Study Databricks ML-ASSOC MLflow Runs and Logging: key concepts, common traps, and exam decision cues.
MLflow is easy to reduce to “log some stuff.” The exam is testing whether you know what should be logged, how runs differ from models and registry entries, and what information the UI actually helps you inspect.
| Item | Why it matters |
|---|---|
| params | explain what configuration produced the result |
| metrics | compare model quality across runs |
| artifacts | preserve outputs such as plots, files, and model objects |
| run | keeps one experiment attempt coherent |
| UI | helps inspect runs, artifacts, and comparisons visually |
| Layer | What belongs there |
|---|---|
| run | one attempt with its params, metrics, and artifacts |
| experiment | collection of related runs |
| registered model | managed named model object for lifecycle control |
| alias or version | promotion pointer inside the registry layer |
If you mix these layers, the answer choices start to look similar. The exam often hides the miss there.

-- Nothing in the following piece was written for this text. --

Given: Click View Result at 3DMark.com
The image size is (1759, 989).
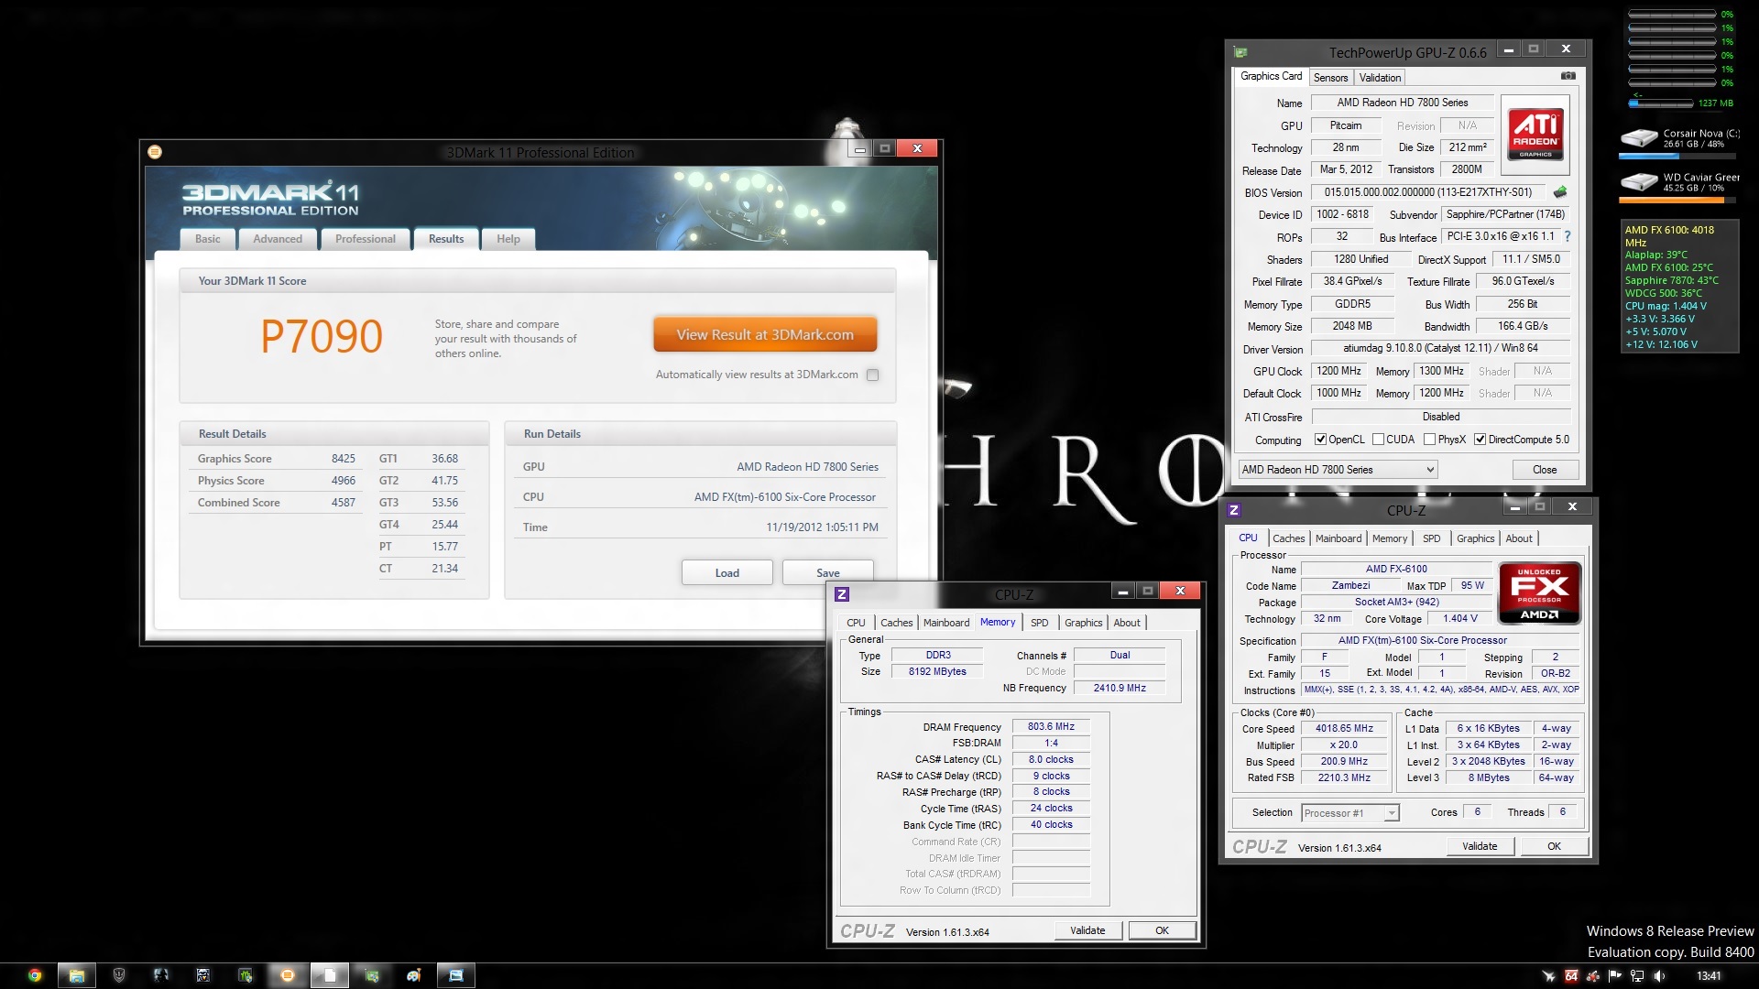Looking at the screenshot, I should (764, 335).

| If the stem says… | Strong reading |
|---|---|
| “identify the best run” | compare logged runs consistently |
| “manually log metrics, artifacts, and models” | know what belongs in each logging bucket |
| “information available in the MLflow UI” | understand the UI as an inspection surface for tracked work |
Good MLflow logging is not administrative overhead. It gives you the evidence needed to answer three exam-style questions:
If an answer only preserves the final score and throws away the configuration or outputs, it is usually weaker than Databricks wants.
| Trap | Better rule |
|---|---|
| treating params and metrics as interchangeable | params describe the attempt; metrics judge the result |
| assuming a run is the same thing as a registered model | a run is experiment history, not registry lifecycle |
| logging only the score | reproducibility also needs config and outputs |
| Scenario clue | Stronger answer shape |
|---|---|
| “why did this run score higher?” | inspect params and metrics together |
| “where is the confusion-matrix image or saved model file?” | artifacts |
| “which candidate should move forward?” | compare runs, then connect the chosen run to registry actions later |
| “what can the UI help the team inspect quickly?” | tracked run details and comparisons, not every deployment-control operation |
MLflow questions usually hinge on whether you are talking about one experiment attempt or a managed lifecycle object. Runs capture one tracked training attempt with metrics, params, and artifacts. Registered models are lifecycle objects built from those experiments. The exam usually rewards logging enough context for reproducibility instead of only the final score.